Very interesting article. I definitely agree with the last comment that stated that the U.S. really is an "all about me" countries. Most other countries are all about what "we" can achieve not "me." I strongly believe that's the way it should be, two minds are better than one!!

Very interesting article. I definitely agree with the last comment that stated that the U.S. really is an "all about me" countries. Most other countries are all about what "we" can achieve not "me." I strongly believe that's the way it should be, two minds are better than one.

I also agree with the above comment, in that people in the US are really focused on themselves, rather than the big picture. That is even true where the whole world is concerned. There are so many Americans who barely know anything about the world, or the problems facing other countries.

I totally agree that American shows focus on the individual overcoming obstacles and i think it is too exaggerated. I think it gives children the wrong message that teamwork isn't valued.

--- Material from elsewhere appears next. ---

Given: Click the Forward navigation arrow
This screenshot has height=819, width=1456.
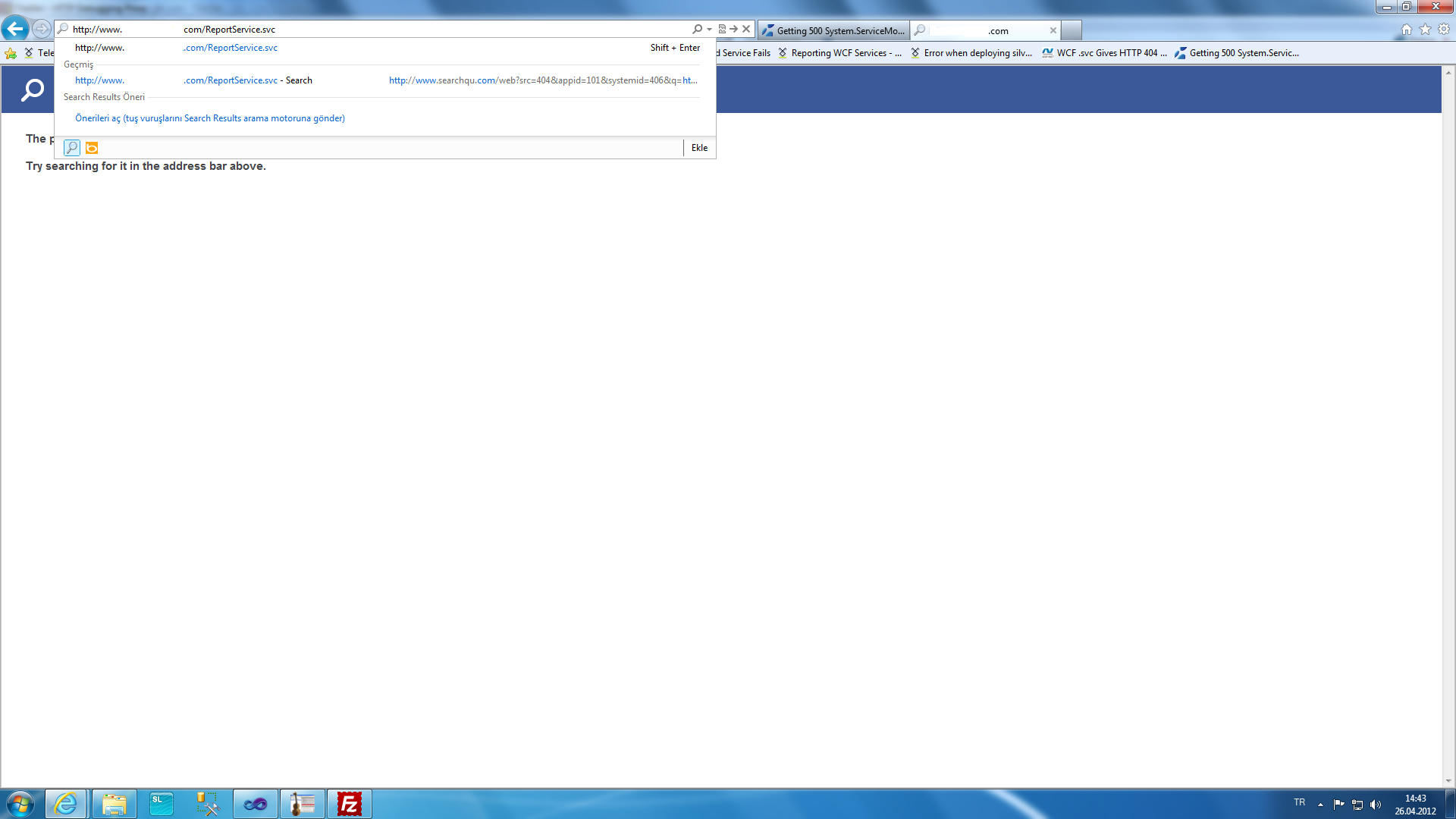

Another Japanese imported show that i wanted to mention was Sailor Moon, because it shows the strong focus on team effort in overcoming obstacles.

I THINK IT IS GREAT TO BE INDIVIDUAL, IN FACT I HATE GROUP WORK. I UNDERSTAND THE IMPORTANCE OF TEAMWORK IN CERTAIN SITUATIONS, BUT I WOULD RATHER BE RESPONSIBLE FOR MYSELF. I DON'T LIKE THE THOUGHT OF NOT BEING IN TOTAL CONTROL OF MY WORK. I DO AGREE THAT GEN Y IS MUCH MORE COOPERATIVE THOUGH. IT'S FUNNY THAT EVEN THOUGH POWER RANGERS WAS A JAPANESE SHOW TAT DISPLAYED THE IMPORTANCE OF TEAMWORK, MOST CHILDREN STILL PICKED THEIR FAVORITE ONE, AND BELIEVED HIM/HER TO BE THE BEST RANGER. SO EVEN THOUGH GEN Y IS MORE COHESIVE, THERE IS STILL A SENSE OF INDIVIDUALITY.

It's true that our cartoons are more about the individual and less about the group. It seems though that many children prefer it that way. What kid wants to be every single superhero out there? Not to mention that we do actually have many cartoons where the group is favored over the individual.

It is intriguing that socialization to cultural values occurs in something as basic as children's cartoons. Given the general shift away from outdoor games and imaginative play, this is also ingenious. The importance of good vs. evil once promoted in games like cops and robbers has been replayed on the small screen. Individualism and other cultural values are being instilled in malleable young minds in very digestible bites.

Very interesting article. I agree with most of everyone above me as well that the US is a very "all about me" country. You may ask yourself the simple question why? The answer is that we were all raised that way, to be concerned about number one.."me". Other cultures around the globe are raised to work as a family, or a team if you will so that they can achieve certain goals. While it is great to be an individual, one also needs to focus on the importance of team work and not trying to make it "all about me".

I found this article to be very interesting. One of my favorite television shows was as well the power rangers. I remember them working together and then they could finally beat off the 'bad guys'. It's funny how different countries have such different cultures and how that affects how they raise their children and what they try to emphasize to them. However, I do believe that being an individual is very important to find your place in the group.

I think Jaquanda is right about her post. Even though in most work places it takes team work to accomplish a goal, it also takes alot of different ideas from different people.

The generation gaps is a telling sign of impotance in world view and the inlfux of other culture.I'm a Gen Xer my favorite where scooby-doo and he-man which was all incorporating a team for the goal against villians so why does Gen Y get all the created for working together and we get Gen Xers get individualism as a characteristic, it baby-boomers wanting power until they die, then reliquish power to some generation with no loyalties.

Such an interesting and simply wonderful article sharing. Thanks.